[Collected data]
--

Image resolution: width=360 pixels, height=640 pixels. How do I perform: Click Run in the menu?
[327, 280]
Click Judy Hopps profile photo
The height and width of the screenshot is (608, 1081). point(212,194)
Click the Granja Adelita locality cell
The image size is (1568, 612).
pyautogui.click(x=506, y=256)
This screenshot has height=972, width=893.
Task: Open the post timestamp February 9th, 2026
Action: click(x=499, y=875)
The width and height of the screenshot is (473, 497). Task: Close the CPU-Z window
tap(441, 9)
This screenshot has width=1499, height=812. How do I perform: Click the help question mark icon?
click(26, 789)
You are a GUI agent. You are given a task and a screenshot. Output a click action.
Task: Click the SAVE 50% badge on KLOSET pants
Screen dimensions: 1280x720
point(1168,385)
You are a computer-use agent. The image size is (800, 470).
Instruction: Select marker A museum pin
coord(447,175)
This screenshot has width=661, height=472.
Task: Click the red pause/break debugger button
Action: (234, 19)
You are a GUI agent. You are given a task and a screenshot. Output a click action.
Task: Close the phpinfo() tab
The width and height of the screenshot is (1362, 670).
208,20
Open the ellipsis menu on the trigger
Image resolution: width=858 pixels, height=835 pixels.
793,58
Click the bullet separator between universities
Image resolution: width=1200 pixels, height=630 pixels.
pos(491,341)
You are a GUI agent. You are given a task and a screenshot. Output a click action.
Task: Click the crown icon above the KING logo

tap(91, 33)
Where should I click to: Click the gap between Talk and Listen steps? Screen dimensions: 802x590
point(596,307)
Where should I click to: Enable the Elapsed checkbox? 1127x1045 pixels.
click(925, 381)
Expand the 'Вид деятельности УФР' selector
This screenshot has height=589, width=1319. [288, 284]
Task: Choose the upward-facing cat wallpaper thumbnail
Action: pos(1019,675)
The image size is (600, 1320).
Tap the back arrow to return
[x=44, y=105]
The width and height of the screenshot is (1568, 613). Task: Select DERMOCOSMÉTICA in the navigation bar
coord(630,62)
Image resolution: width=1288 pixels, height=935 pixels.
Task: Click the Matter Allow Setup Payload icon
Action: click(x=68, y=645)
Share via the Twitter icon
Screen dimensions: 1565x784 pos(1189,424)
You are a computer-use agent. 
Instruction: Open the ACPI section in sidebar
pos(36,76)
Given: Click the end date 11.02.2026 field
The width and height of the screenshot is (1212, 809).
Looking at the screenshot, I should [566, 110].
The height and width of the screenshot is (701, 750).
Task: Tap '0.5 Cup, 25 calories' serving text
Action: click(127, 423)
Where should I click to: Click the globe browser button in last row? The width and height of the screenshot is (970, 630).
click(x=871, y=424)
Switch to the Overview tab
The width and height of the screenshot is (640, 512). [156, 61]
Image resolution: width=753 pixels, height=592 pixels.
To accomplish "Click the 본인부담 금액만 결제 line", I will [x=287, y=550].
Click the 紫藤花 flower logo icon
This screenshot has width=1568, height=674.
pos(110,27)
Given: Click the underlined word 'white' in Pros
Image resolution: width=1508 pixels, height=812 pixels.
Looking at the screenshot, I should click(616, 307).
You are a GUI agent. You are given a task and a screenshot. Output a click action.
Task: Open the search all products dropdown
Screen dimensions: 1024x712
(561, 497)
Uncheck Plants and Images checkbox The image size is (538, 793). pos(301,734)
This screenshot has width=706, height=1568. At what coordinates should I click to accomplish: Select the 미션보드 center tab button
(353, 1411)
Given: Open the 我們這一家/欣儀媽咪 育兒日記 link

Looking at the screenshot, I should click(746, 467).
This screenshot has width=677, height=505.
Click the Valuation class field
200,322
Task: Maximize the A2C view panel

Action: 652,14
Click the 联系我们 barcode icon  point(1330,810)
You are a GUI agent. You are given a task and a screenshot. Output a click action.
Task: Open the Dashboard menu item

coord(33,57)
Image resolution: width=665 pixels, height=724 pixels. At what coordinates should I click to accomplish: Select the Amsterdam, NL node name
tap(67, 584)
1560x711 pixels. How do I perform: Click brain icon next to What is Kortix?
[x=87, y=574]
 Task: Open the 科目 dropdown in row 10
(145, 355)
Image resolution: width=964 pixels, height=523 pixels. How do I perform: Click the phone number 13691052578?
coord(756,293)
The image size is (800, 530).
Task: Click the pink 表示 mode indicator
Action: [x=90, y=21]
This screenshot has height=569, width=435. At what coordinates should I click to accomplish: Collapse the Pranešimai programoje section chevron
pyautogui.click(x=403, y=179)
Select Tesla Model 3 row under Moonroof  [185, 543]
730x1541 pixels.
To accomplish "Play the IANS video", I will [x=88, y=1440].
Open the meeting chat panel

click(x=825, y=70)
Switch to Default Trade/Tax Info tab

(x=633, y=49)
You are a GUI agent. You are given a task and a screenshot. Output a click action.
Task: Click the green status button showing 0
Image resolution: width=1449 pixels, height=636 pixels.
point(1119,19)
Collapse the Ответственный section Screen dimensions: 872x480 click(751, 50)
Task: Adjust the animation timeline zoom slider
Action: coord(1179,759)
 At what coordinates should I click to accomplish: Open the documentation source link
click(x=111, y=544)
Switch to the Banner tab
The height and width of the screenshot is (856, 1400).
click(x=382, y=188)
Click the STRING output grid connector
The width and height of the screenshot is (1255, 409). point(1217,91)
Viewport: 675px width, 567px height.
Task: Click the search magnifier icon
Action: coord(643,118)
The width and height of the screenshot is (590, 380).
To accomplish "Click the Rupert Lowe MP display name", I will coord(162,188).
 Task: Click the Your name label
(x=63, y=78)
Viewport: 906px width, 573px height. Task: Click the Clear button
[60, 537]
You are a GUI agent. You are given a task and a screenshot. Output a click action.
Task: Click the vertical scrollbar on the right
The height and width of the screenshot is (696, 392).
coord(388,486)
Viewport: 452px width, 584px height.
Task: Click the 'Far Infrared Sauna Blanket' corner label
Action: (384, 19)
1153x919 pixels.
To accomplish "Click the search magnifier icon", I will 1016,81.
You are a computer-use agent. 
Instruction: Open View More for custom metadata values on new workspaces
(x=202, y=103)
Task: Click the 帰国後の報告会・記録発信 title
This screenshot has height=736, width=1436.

--

> [EXERCISE INSTRUCTIONS] Repeat the data in full. Alter nothing.

> [ANSWER AREA]
Image resolution: width=360 pixels, height=640 pixels. How do I perform: Click Run in the menu?
[327, 280]
Click Judy Hopps profile photo
The height and width of the screenshot is (608, 1081). point(212,194)
Click the Granja Adelita locality cell
The image size is (1568, 612).
pyautogui.click(x=506, y=256)
This screenshot has height=972, width=893.
Task: Open the post timestamp February 9th, 2026
Action: click(x=499, y=875)
The width and height of the screenshot is (473, 497). Task: Close the CPU-Z window
tap(441, 9)
This screenshot has width=1499, height=812. How do I perform: Click the help question mark icon?
click(26, 789)
You are a GUI agent. You are given a task and a screenshot. Output a click action.
Task: Click the SAVE 50% badge on KLOSET pants
Screen dimensions: 1280x720
point(1168,385)
You are a computer-use agent. The image size is (800, 470).
Instruction: Select marker A museum pin
coord(447,175)
This screenshot has width=661, height=472.
Task: Click the red pause/break debugger button
Action: (234, 19)
You are a GUI agent. You are given a task and a screenshot. Output a click action.
Task: Close the phpinfo() tab
The width and height of the screenshot is (1362, 670).
208,20
Open the ellipsis menu on the trigger
Image resolution: width=858 pixels, height=835 pixels.
793,58
Click the bullet separator between universities
Image resolution: width=1200 pixels, height=630 pixels.
pos(491,341)
You are a GUI agent. You are given a task and a screenshot. Output a click action.
Task: Click the crown icon above the KING logo

tap(91, 33)
Where should I click to: Click the gap between Talk and Listen steps? Screen dimensions: 802x590
point(596,307)
Where should I click to: Enable the Elapsed checkbox? 1127x1045 pixels.
click(925, 381)
Expand the 'Вид деятельности УФР' selector
This screenshot has height=589, width=1319. [288, 284]
Task: Choose the upward-facing cat wallpaper thumbnail
Action: pos(1019,675)
The image size is (600, 1320).
Tap the back arrow to return
[x=44, y=105]
The width and height of the screenshot is (1568, 613). Task: Select DERMOCOSMÉTICA in the navigation bar
coord(630,62)
Image resolution: width=1288 pixels, height=935 pixels.
Task: Click the Matter Allow Setup Payload icon
Action: click(x=68, y=645)
Share via the Twitter icon
Screen dimensions: 1565x784 pos(1189,424)
You are a computer-use agent. 
Instruction: Open the ACPI section in sidebar
pos(36,76)
Given: Click the end date 11.02.2026 field
The width and height of the screenshot is (1212, 809).
Looking at the screenshot, I should [566, 110].
The height and width of the screenshot is (701, 750).
Task: Tap '0.5 Cup, 25 calories' serving text
Action: click(127, 423)
Where should I click to: Click the globe browser button in last row? The width and height of the screenshot is (970, 630).
click(x=871, y=424)
Switch to the Overview tab
The width and height of the screenshot is (640, 512). [156, 61]
Image resolution: width=753 pixels, height=592 pixels.
To accomplish "Click the 본인부담 금액만 결제 line", I will [x=287, y=550].
Click the 紫藤花 flower logo icon
This screenshot has width=1568, height=674.
pos(110,27)
Given: Click the underlined word 'white' in Pros
Image resolution: width=1508 pixels, height=812 pixels.
Looking at the screenshot, I should click(616, 307).
You are a GUI agent. You are given a task and a screenshot. Output a click action.
Task: Open the search all products dropdown
Screen dimensions: 1024x712
(561, 497)
Uncheck Plants and Images checkbox The image size is (538, 793). pos(301,734)
This screenshot has width=706, height=1568. At what coordinates should I click to accomplish: Select the 미션보드 center tab button
(353, 1411)
Given: Open the 我們這一家/欣儀媽咪 育兒日記 link

Looking at the screenshot, I should click(746, 467).
This screenshot has width=677, height=505.
Click the Valuation class field
200,322
Task: Maximize the A2C view panel

Action: 652,14
Click the 联系我们 barcode icon  point(1330,810)
You are a GUI agent. You are given a task and a screenshot. Output a click action.
Task: Open the Dashboard menu item

coord(33,57)
Image resolution: width=665 pixels, height=724 pixels. At what coordinates should I click to accomplish: Select the Amsterdam, NL node name
tap(67, 584)
1560x711 pixels. How do I perform: Click brain icon next to What is Kortix?
[x=87, y=574]
 Task: Open the 科目 dropdown in row 10
(145, 355)
Image resolution: width=964 pixels, height=523 pixels. How do I perform: Click the phone number 13691052578?
coord(756,293)
The image size is (800, 530).
Task: Click the pink 表示 mode indicator
Action: [x=90, y=21]
This screenshot has height=569, width=435. At what coordinates should I click to accomplish: Collapse the Pranešimai programoje section chevron
pyautogui.click(x=403, y=179)
Select Tesla Model 3 row under Moonroof  [185, 543]
730x1541 pixels.
To accomplish "Play the IANS video", I will [x=88, y=1440].
Open the meeting chat panel

click(x=825, y=70)
Switch to Default Trade/Tax Info tab

(x=633, y=49)
You are a GUI agent. You are given a task and a screenshot. Output a click action.
Task: Click the green status button showing 0
Image resolution: width=1449 pixels, height=636 pixels.
point(1119,19)
Collapse the Ответственный section Screen dimensions: 872x480 click(751, 50)
Task: Adjust the animation timeline zoom slider
Action: coord(1179,759)
 At what coordinates should I click to accomplish: Open the documentation source link
click(x=111, y=544)
Switch to the Banner tab
The height and width of the screenshot is (856, 1400).
click(x=382, y=188)
Click the STRING output grid connector
The width and height of the screenshot is (1255, 409). point(1217,91)
Viewport: 675px width, 567px height.
Task: Click the search magnifier icon
Action: coord(643,118)
The width and height of the screenshot is (590, 380).
To accomplish "Click the Rupert Lowe MP display name", I will coord(162,188).
 Task: Click the Your name label
(x=63, y=78)
Viewport: 906px width, 573px height. Task: Click the Clear button
[60, 537]
You are a GUI agent. You are given a task and a screenshot. Output a click action.
Task: Click the vertical scrollbar on the right
The height and width of the screenshot is (696, 392).
coord(388,486)
Viewport: 452px width, 584px height.
Task: Click the 'Far Infrared Sauna Blanket' corner label
Action: (384, 19)
1153x919 pixels.
To accomplish "Click the search magnifier icon", I will 1016,81.
You are a computer-use agent. 
Instruction: Open View More for custom metadata values on new workspaces
(x=202, y=103)
Task: Click the 帰国後の報告会・記録発信 title
This screenshot has height=736, width=1436.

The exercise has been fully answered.